ACTION ITEM:
Could you transcribe the entries below exactly, without any of the pictures?

SOURCE DATA:
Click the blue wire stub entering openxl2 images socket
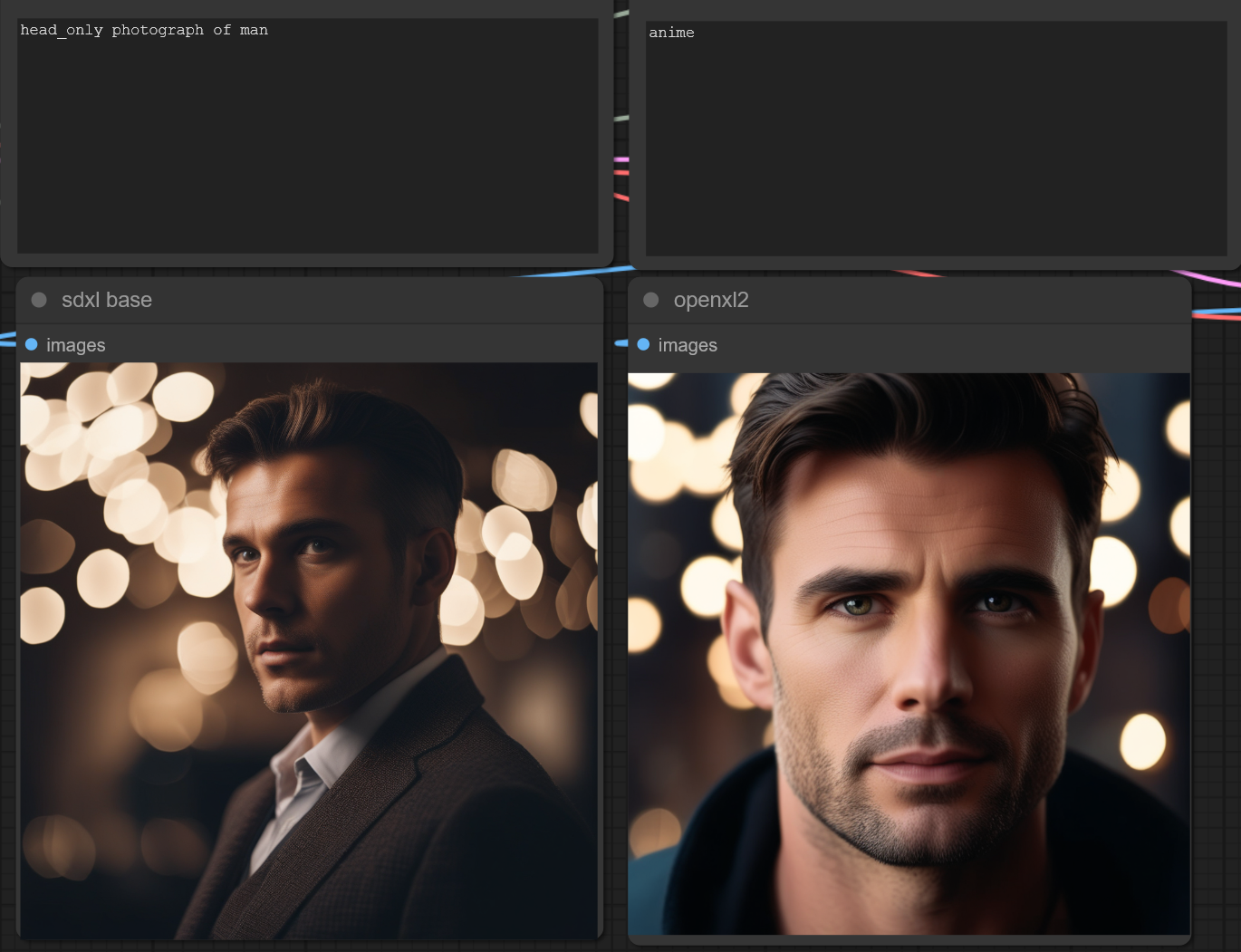Viewport: 1241px width, 952px height. (621, 343)
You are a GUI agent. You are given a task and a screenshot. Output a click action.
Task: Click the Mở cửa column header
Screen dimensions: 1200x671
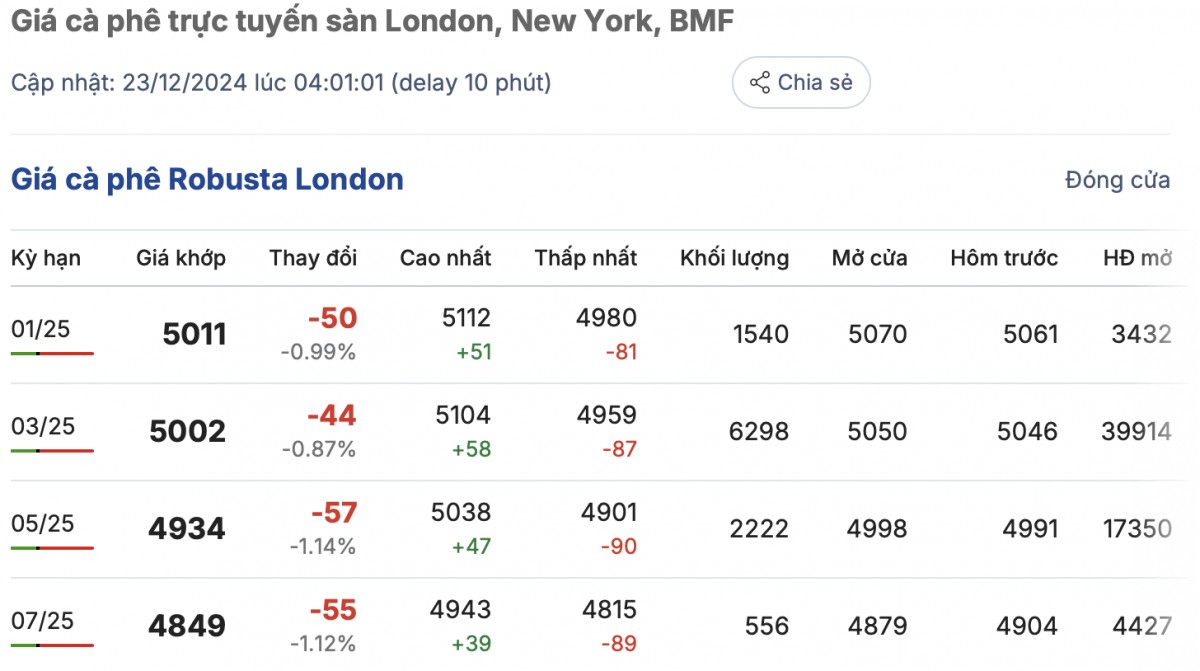click(x=870, y=258)
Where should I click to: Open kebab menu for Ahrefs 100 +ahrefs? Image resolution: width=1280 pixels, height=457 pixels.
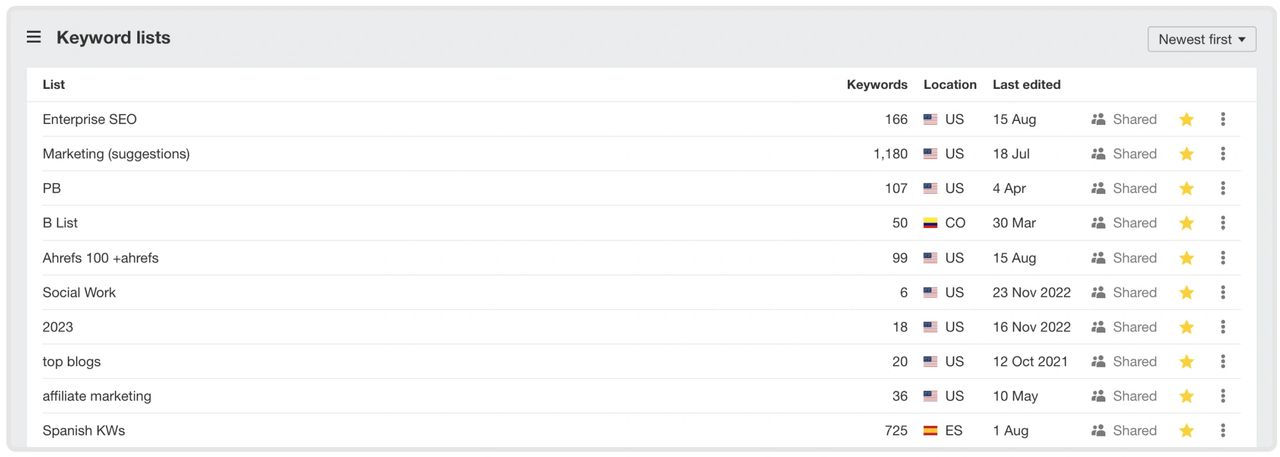click(x=1222, y=258)
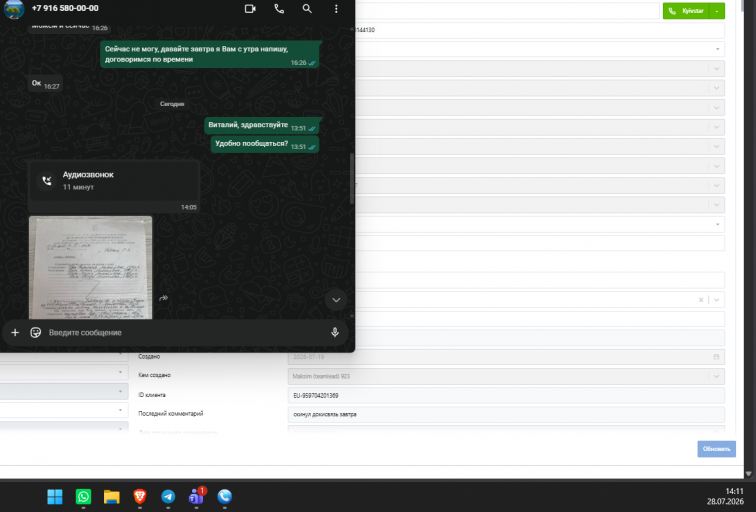Open Telegram from the taskbar
Image resolution: width=756 pixels, height=512 pixels.
[x=168, y=497]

EXERCISE ANSWER:
Click the blue wire stub entering openxl2 images socket
Viewport: 1241px width, 952px height. (621, 343)
You are a GUI agent. You are given a task and a screenshot. Output a click action.
Task: Click the Mở cửa column header
Screen dimensions: 1200x671
click(x=870, y=258)
Where should I click to: Open kebab menu for Ahrefs 100 +ahrefs? Image resolution: width=1280 pixels, height=457 pixels.
click(x=1222, y=258)
Open Telegram from the taskbar
Image resolution: width=756 pixels, height=512 pixels.
[x=168, y=497]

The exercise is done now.